Job - Please find every line in the items below that contains the string "width" and copy each of those lines in full. Treat uppercase and lowercase as different.

Task inputs -
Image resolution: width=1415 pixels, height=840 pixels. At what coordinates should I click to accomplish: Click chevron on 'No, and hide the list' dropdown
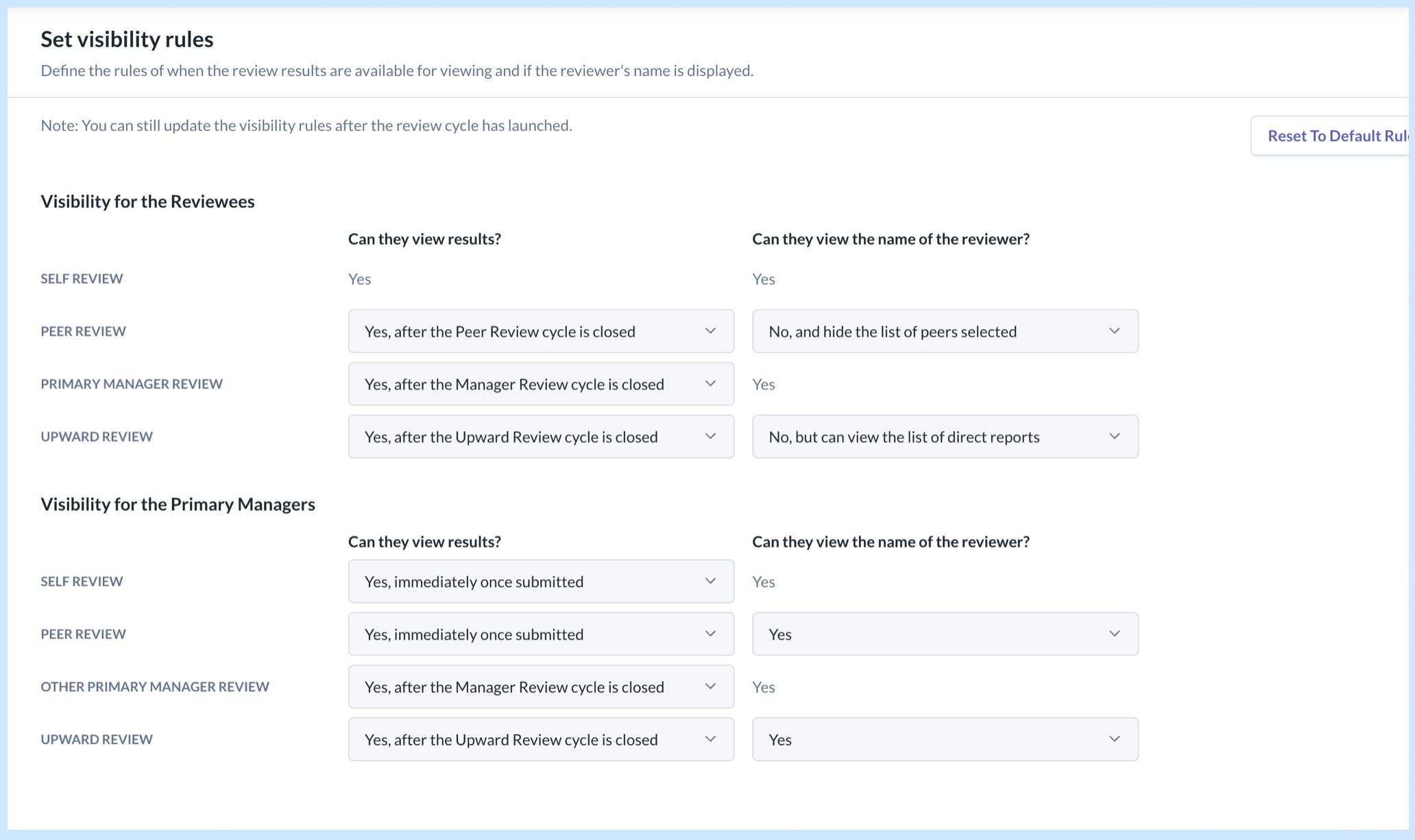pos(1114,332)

* * *

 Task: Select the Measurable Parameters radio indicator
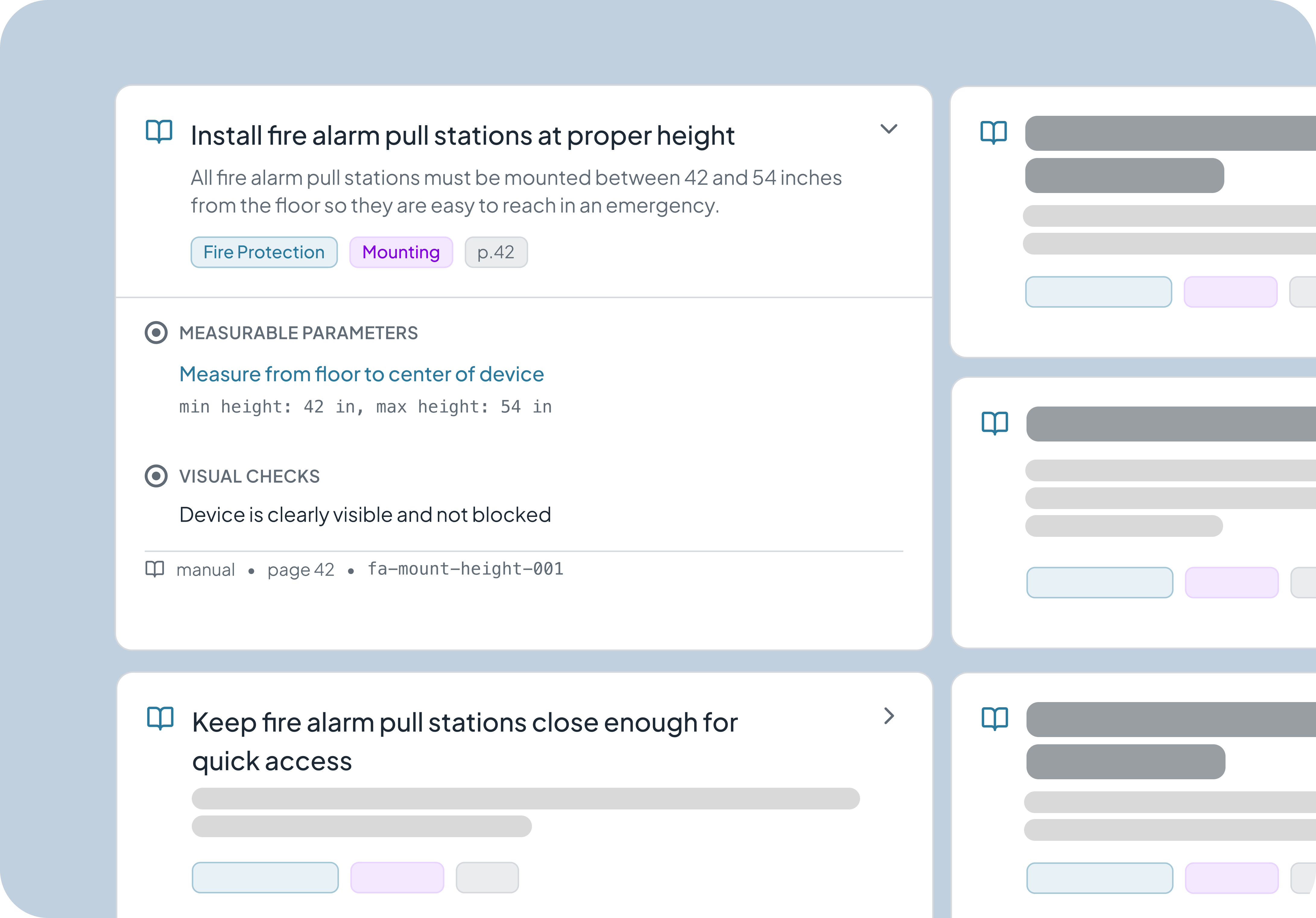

---

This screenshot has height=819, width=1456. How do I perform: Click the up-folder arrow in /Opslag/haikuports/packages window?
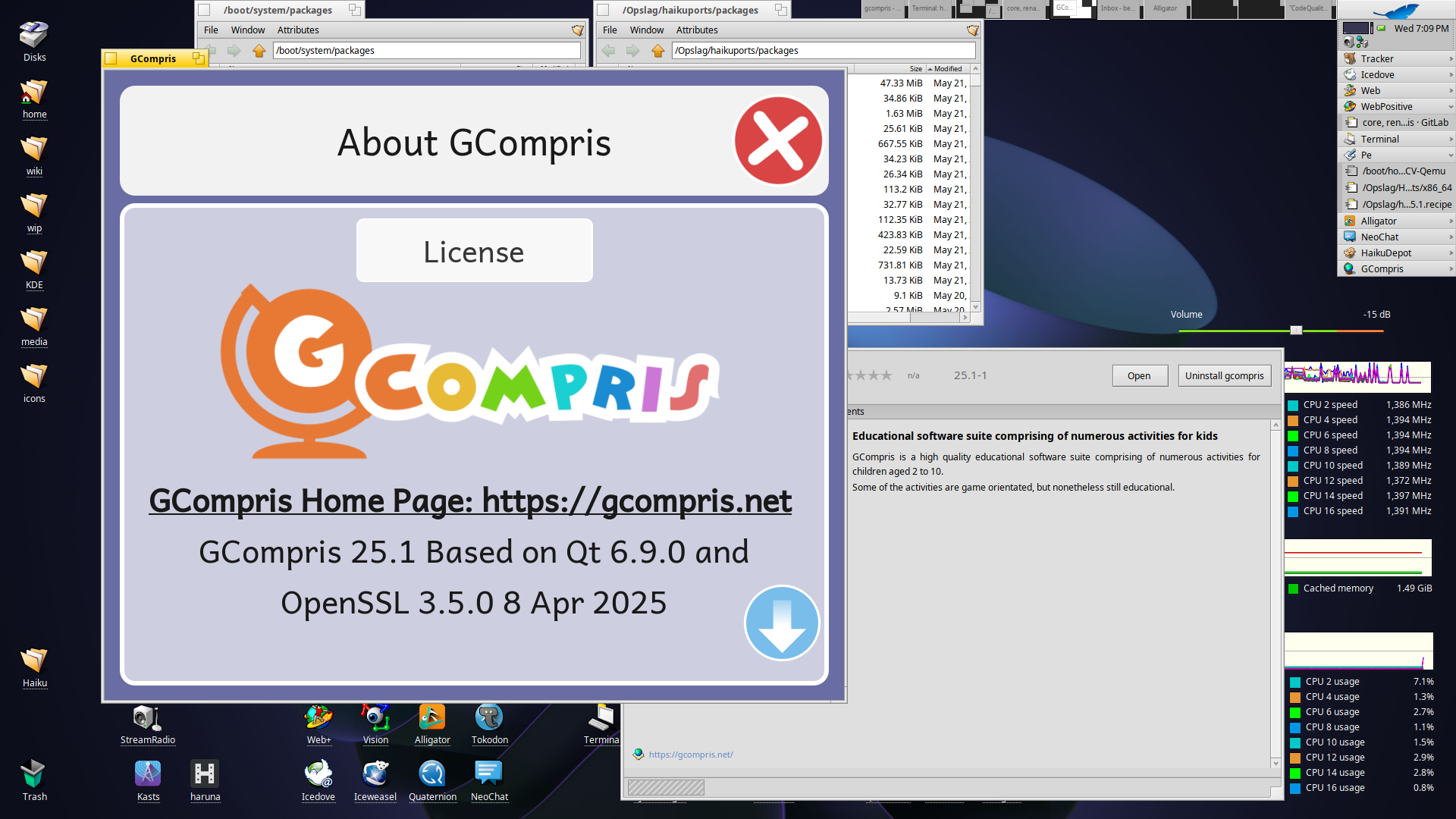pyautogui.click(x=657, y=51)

Right answer -
Image resolution: width=1415 pixels, height=840 pixels. At what coordinates should I click to accomplish: Click chevron on 'No, and hide the list' dropdown
This screenshot has height=819, width=1456. How do I perform: Click the up-folder arrow in /Opslag/haikuports/packages window?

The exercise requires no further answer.